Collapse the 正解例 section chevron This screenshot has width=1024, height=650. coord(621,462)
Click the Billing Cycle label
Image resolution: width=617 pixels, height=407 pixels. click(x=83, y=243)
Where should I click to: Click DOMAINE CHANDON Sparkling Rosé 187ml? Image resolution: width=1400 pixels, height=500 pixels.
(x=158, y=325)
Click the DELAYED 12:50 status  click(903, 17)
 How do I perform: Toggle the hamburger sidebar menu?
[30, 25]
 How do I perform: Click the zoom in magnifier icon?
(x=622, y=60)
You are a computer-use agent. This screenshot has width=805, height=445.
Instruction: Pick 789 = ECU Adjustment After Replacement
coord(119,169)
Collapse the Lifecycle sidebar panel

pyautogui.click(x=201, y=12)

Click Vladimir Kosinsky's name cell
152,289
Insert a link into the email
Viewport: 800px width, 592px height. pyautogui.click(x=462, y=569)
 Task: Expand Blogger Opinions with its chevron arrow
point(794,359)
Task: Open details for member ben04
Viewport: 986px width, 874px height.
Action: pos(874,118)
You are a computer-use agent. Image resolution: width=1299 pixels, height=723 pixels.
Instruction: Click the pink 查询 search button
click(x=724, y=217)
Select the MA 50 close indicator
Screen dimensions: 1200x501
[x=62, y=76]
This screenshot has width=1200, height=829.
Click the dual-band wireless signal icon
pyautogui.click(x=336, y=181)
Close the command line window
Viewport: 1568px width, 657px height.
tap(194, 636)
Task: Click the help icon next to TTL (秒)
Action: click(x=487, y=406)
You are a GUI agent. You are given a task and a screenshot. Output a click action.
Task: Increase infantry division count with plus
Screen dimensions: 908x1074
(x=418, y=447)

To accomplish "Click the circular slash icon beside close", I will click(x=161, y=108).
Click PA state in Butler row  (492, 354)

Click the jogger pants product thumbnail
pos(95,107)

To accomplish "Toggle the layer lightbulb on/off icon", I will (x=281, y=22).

▸ What is needed: Can you give the listing above again with "chevron" replaced by "caret" wherever it occurs, leaving everything else unchanged?

▸ Exercise answer:
Collapse the 正解例 section caret This screenshot has width=1024, height=650. coord(621,462)
Click the Billing Cycle label
Image resolution: width=617 pixels, height=407 pixels. click(x=83, y=243)
Where should I click to: Click DOMAINE CHANDON Sparkling Rosé 187ml? Image resolution: width=1400 pixels, height=500 pixels.
(x=158, y=325)
Click the DELAYED 12:50 status  click(903, 17)
 How do I perform: Toggle the hamburger sidebar menu?
[30, 25]
 How do I perform: Click the zoom in magnifier icon?
(x=622, y=60)
You are a computer-use agent. This screenshot has width=805, height=445.
Instruction: Pick 789 = ECU Adjustment After Replacement
coord(119,169)
Collapse the Lifecycle sidebar panel

pyautogui.click(x=201, y=12)

Click Vladimir Kosinsky's name cell
152,289
Insert a link into the email
Viewport: 800px width, 592px height. pyautogui.click(x=462, y=569)
 Task: Expand Blogger Opinions with its caret arrow
point(794,359)
Task: Open details for member ben04
Viewport: 986px width, 874px height.
Action: pos(874,118)
You are a computer-use agent. Image resolution: width=1299 pixels, height=723 pixels.
Instruction: Click the pink 查询 search button
click(x=724, y=217)
Select the MA 50 close indicator
Screen dimensions: 1200x501
[x=62, y=76]
This screenshot has width=1200, height=829.
Click the dual-band wireless signal icon
pyautogui.click(x=336, y=181)
Close the command line window
Viewport: 1568px width, 657px height.
tap(194, 636)
Task: Click the help icon next to TTL (秒)
Action: click(x=487, y=406)
You are a GUI agent. You are given a task and a screenshot. Output a click action.
Task: Increase infantry division count with plus
Screen dimensions: 908x1074
(x=418, y=447)

To accomplish "Click the circular slash icon beside close", I will click(x=161, y=108).
Click PA state in Butler row  (492, 354)

Click the jogger pants product thumbnail
pos(95,107)

To accomplish "Toggle the layer lightbulb on/off icon", I will (x=281, y=22).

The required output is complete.